Start of Text extract

3) The shell script is written for non-shell-script users - it's quite likely some glue for a system where 99.9% is in other languages, and the maintenance guys will specialize in those languages, and may not "use Unix" in their daily tasks at all. It's very common and reasonable to write all your code on a Win or Mac computer and then have it deployed to some linux server; and most companies currently do have separate ops teams (which would "use Unix" every day) and developer teams, which might "use Unix" once a month or less, even if the end binaries run on Unix.


The OP says to use long-options at all times when not at the command prompt. All this other stuff is a scenario you're placing around it to try and justify it.


Is Randall Munroe a Unix user after 15 years of using it?

http://xkcd.com/1168/


That's a comic. He sells a shirt on his site's store that is filled with Unix tips, including "tar -xf # extract anything". I'm not sure this is a legitimate criticism.


Unix is an operation system, not a religion. I would argue that the pragmatism and adaptability contributed more to its success than its style.


There's something to be said for the automatic recognition that something like "tar zxvf foo.tar.gz" has, versus the verbose "tar --gzip --extract --verbose --file foo.tar.gz." It feels terribly ponderous to do the latter. That said, when I see a command I don't recognize immediately ('sed -n' comes to mind for some reason) I would benefit from seeing the long option. The other side of the coin is that once I go look up 'sed -n' I'll probably remember it for next time.



I always remember this as "eXtract Ze Vucking File".

(You have to say it in a bad german accent.)


Aside,

    sed -n /re/p
is grep. sed's default is to print every line at the end of the script, -n says not to. Larry Wall rightly had perl(1) inherit -n along with perl's -p.


We had a very similar discussion over the weekend at http://news.ycombinator.com/item?id=5157215 but with the domain expertise being with non-programmers.

End of Text extract
Start of Dataset section

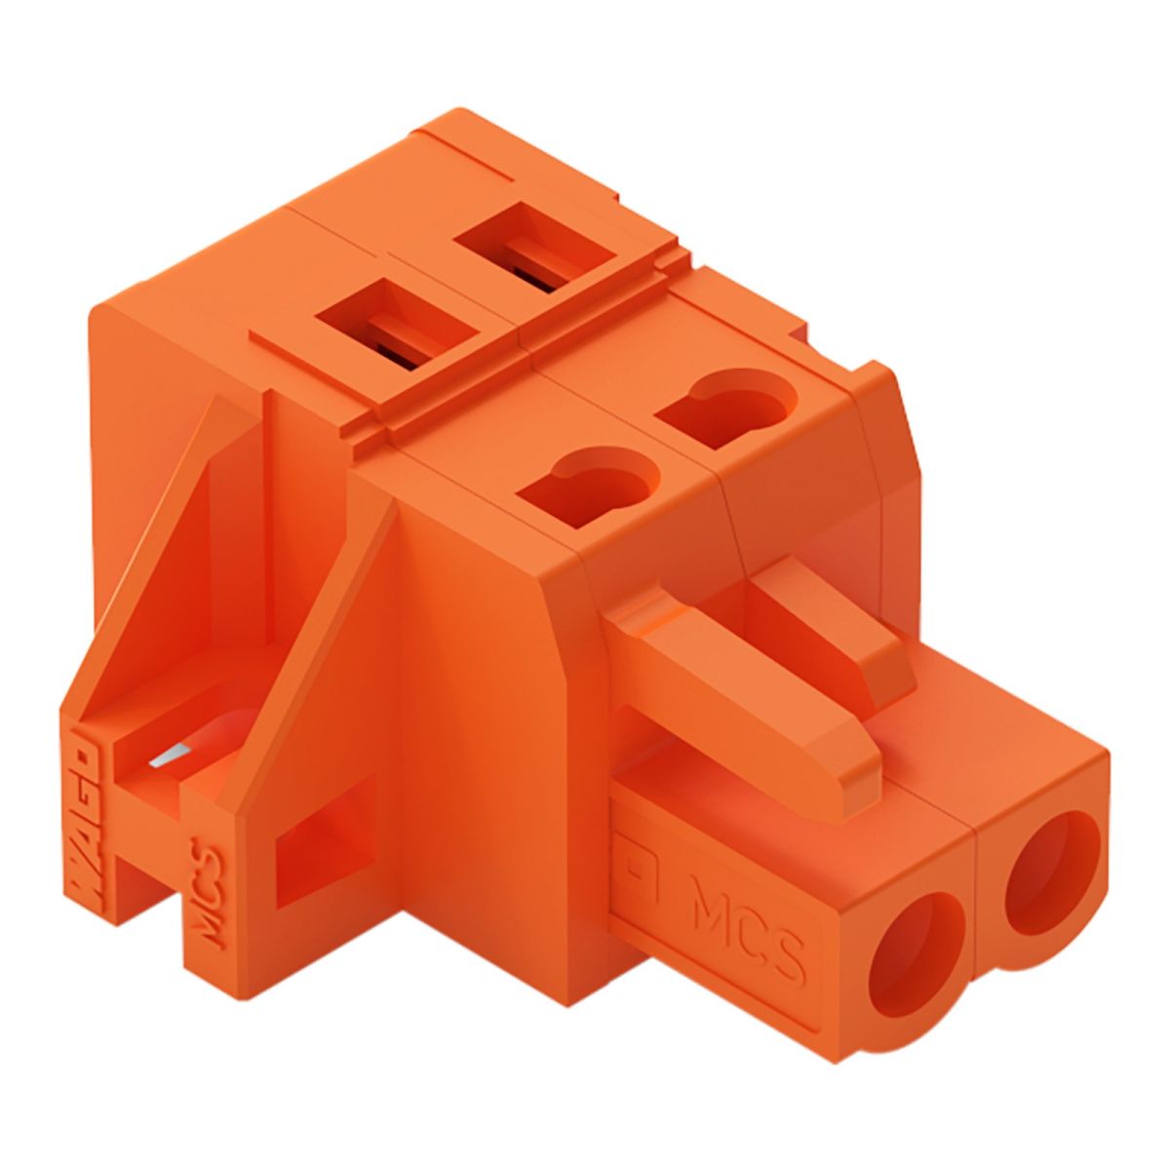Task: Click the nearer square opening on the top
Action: [400, 327]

End of Dataset section

Problems to solve:
• A. Print the part of the thread on short versus long command options that opens with the words containing "Is Randall Munroe" and closes with "a legitimate criticism.".
• B. According to the thread on short versus long command options, what does the -n option tell sed to do?
• C. Write the next part of the thread on short versus long command options, following on from its final post.
The data above comes from a different source than the thread.

Answers by task:
• A.
Is Randall Munroe a Unix user after 15 years of using it?

http://xkcd.com/1168/


That's a comic. He sells a shirt on his site's store that is filled with Unix tips, including "tar -xf # extract anything". I'm not sure this is a legitimate criticism.

• B. It tells sed not to print every line at the end of the script.

• C.
My opinion remains the same as it was there. If you've already gone through the effort of learning the short options, there is no reason not to continue amortizing that effort by making use of them. On the other hand if you have not really learned the short options, it is only worthwhile doing so if you plan to use them enough in the future that it will pay off.

Of course if you are writing code that you expect to be maintained by someone else, aim it at the fluency that you expect to be able to demand at them. Aiming it lower than that will just make things more painful for you. Aiming it higher will make things more painful for them (and the vast majority of the cost of software development is in maintenance, so they matter more than you do in the long run).


And at least a few of these (grep -iv, sed -n, ls -tr) aren't even unusual. If you ask what -iv means in grep, I assume you have used grep < 10 times ever.


Agreed! It saves a trip to the man page.

Something else I figured out recently is that if you put the pipe at the end of a line, you don't need a backslash:

    echo thing |
    grep thing


I have seen this working, but didn't understand why... thanks!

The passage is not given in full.